The main things to glean from these papers is to grasp the original concept of Ellenroad. We started with a phased plan, all elements running parallel and Tony Welton was the first to grasp the concept when he said that the external facilities shouldn’t be on the back burner. From what I have seen of the Trust in later years these things have been totally erased. To succeed in the long term, Ellenroad has to generate income and the best way to do this is the external studies facility which would be a goldmine. The external visitors facility is also crucial. I often wonder if anyone realises that buried in the files are all the plans for the external facility, the lift for disabled access and proper toilet facilities and exits on the east side of the building.

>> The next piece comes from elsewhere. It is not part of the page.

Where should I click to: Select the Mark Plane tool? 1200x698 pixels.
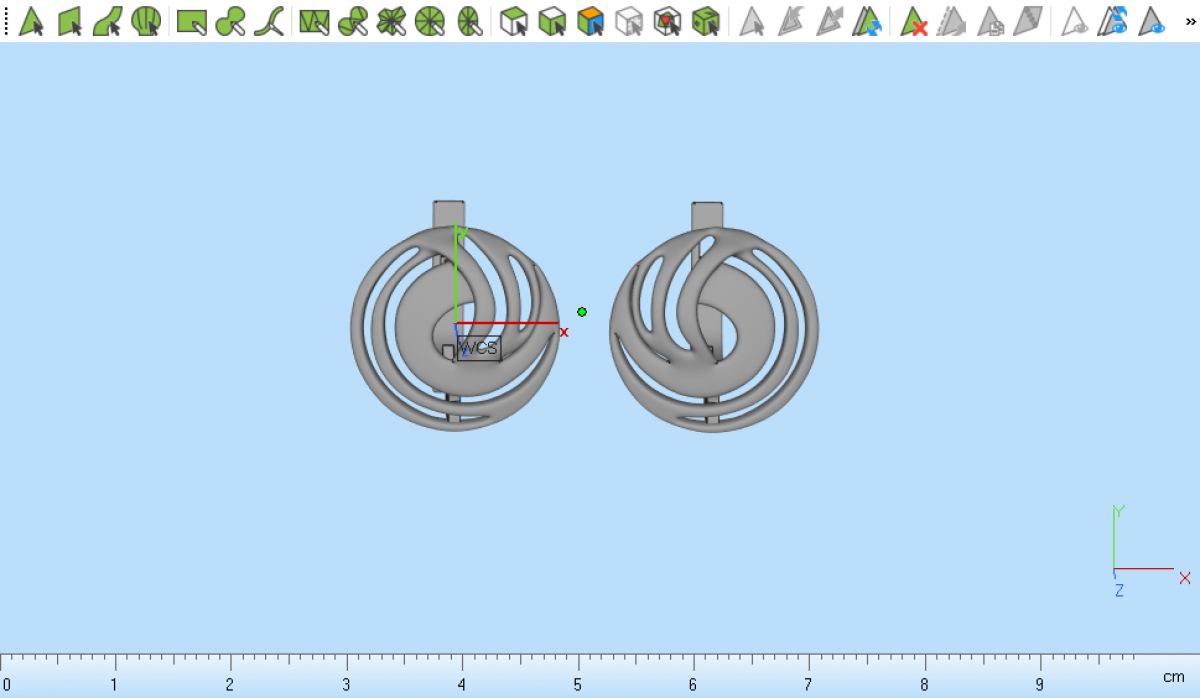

One last point. I went to all the time and trouble to install safety arrangements on the engine that would ensure safe shut-down automatically if anything went wrong. These were all designed in consultation with English Heritage and the factory inspectors and HSE agreed that it was state of the art and should be fitted on every steaming engine. As far as I know the system was never commissioned even though all the elements are in place except for a compressed air supply for the vacuum breaker. There is an electrically operated 6” steam valve in place under the floor, I wonder if anyone has ever recognised what it is and why it is there? All these things would have cost money if I hadn’t bent enough arms to get them for nothing. Sooner or later there is going to be a serious accident on one of these engines. When that day comes there will be a storm. Ellenroad could still lead the way and keep running. See my piece on Trencherfield Mill engine……

Hope all this helps. If you need to know anything else, get in contact. I still know more about Ellenroad than anyone alive.